# how to convert sump into refugium?



## moneylaw (Jun 28, 2007)

Hi, 

Newbie here. And I have lots of questions, but I will start with this one. I have a sump similar to the one in the pic. I am wondering how to convert it to refugium, since it has the opening to the return pump section at the bottom. So I cannot add any sand in the sump. Do I need to add sand (substrate) to be a refugium or can I just add some rocks and algae plants. Will it defeat the purpose of the refugium? your help is always appreciated.









[/img]


----------



## SilverSurfer (Oct 11, 2006)

You basically dont need sand in a refugium. You can put some LR in there and pack it full of cheato! Will do great like that. On our HOB refugiums we use just cheato as not large enough for rocks.


----------



## moneylaw (Jun 28, 2007)

Thanks silversurfer. Also do I need to worry about cheato going into the return pump section and stuck in the pump? I am planning to put cheato on the rock, will it just attched to the rock over time and not move?

**Collected data**.
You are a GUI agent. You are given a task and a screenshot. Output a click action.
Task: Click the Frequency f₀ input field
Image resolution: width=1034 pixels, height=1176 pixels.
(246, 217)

**Direction 1**. In the sump-to-refugium thread, why does the first poster say sand cannot be added to the sump?
**Direction 2**. According to the sump-to-refugium thread, why do SilverSurfer's HOB refugiums hold only cheato?
**Direction 3**. Pick up the sump-to-refugium thread after its final post with the next reply.

**Task answer 1**. The sump has its opening to the return pump section at the bottom, so sand cannot be added to it.

**Task answer 2**. They are not large enough for rocks.

**Task answer 3**.
----------



## Betta5 (Jun 30, 2007)

moneylaw said:


> Thanks silversurfer. Also do I need to worry about cheato going into the return pump section and stuck in the pump? I am planning to put cheato on the rock, will it just attched to the rock over time and not move?


Your going to get cheato in the pump its just a case of taking it out i think just make sure it dosnt block it. You could also block it off somehow. Cheato wont attach to your rocks im affraid, it will either sit on the rocks or float either way its the best macro IMO, grows fast and dosnt go sexual on you and release things back into the water.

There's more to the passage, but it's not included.